Q: In the title track of this record, you cry out "My Hands are on Fire." No doubt they are, with the amount of playing you've done since your last record, Proof of Love, took the 2009 Juno award for traditional folk recording of the year. What's your relationship been with the industry that ultimately feeds and shelters you? Your music suggests you keep pretty grounded... do you ever have to check-in with yourself to slow down the pace or are you always so even keeled?

I'm never even keeled. My Hands are on Fire is the story of an icarus like narrator who's basically a version of me. I often think of my work this way, as an outsider/loser struggling to make something of himself and make it better for everyone who isn't the overconfident insider type. I want to kick the door open for everyone. Icarus of course dies it should be pointed out in the Greek myth, but I'll fly on homemade wings until it happens. Think I've always stood on the outside and built success where you wouldn't think it likely, mostly through honesty, sympathy, intelligence and horrid determination. It doesn't take much but respect to make what I do real and successful. I don't know if people who are into flashy things and being where it's at really have anything much to gain by knowing me or coming to my shows so I'm always delighted and thankful for every person that does.

Q: In "The Palace is Golden", you have the line "our own food grows in the yard". Do you grow your own food in the literal sense or make any point to live closer the the land? What does that choice mean for you?

Well we've lived in the country for five years. Am I closer to the land, yes in that I'm farther from the city. I'm a bit of a romantic who was looking for that life but it's hard for romantics to really get anything done, especially when I travel so much. We have a garden that exists in varying degrees of success and most of that can be attributed to my wife who loves digging. And yes we do eat from it daily when we can and love that type of work in the summer. I think it is finally altering my pysche though, the country life. But I could be happy and unhappy anywhere I suspect.

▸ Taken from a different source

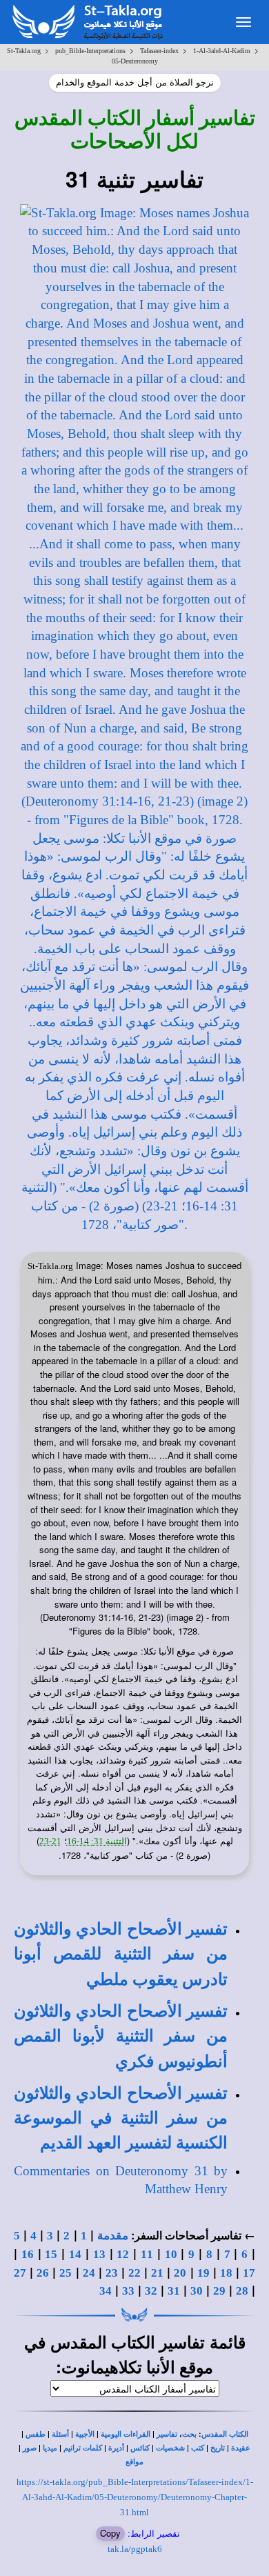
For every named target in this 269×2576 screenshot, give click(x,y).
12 (123, 2254)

Q: This record claims to be one of love songs, and it certainly carries its fair share, but there appear to be some "hate" songs too... Woebetide in particular. You lay down a fiery critique with angry force. At the risk of explaining the obvious, what's the story you're telling here and what can we take from it?

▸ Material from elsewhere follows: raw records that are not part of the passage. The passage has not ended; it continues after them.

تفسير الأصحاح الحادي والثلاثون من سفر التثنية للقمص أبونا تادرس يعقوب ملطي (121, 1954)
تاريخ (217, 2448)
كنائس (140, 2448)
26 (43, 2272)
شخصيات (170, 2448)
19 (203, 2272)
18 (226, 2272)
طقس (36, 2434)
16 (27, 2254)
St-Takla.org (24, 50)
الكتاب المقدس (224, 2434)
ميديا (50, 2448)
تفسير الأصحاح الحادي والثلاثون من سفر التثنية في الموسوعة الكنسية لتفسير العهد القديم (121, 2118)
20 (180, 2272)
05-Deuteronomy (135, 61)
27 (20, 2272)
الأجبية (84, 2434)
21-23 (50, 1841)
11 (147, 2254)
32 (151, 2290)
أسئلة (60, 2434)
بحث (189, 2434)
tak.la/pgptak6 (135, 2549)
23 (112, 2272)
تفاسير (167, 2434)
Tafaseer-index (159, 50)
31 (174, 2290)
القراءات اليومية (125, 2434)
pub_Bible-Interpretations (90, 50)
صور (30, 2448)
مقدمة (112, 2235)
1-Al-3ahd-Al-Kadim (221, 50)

Well, the inspiration for Woebetide the doer of the Deed was that that absurd expression leapt into the hook of the song. It's such a preposterous title and such an archaic anachronistic and heavy handed expression. I don't know if you can even call it an expression, I've never heard it said. The song carries a lot of clarity in the lyric I think which I think is good when you have a ridiculous title like that. There wasn't much beating around the bush. I suppose I had thought of those things for quite a while and I'm pleased that it came out in such a straightforward fashion. I often worry that I really only write about my nerves and my loves, this is a nice exception. Someone else to criticize and so deserving of it! I guess in a way it's like my white collar version of a Jesse James type song. White collar crime is so much less sexy to most people than the usual stuff we consume. Here I've got a Moses-like morality cannon to fire at the bastards.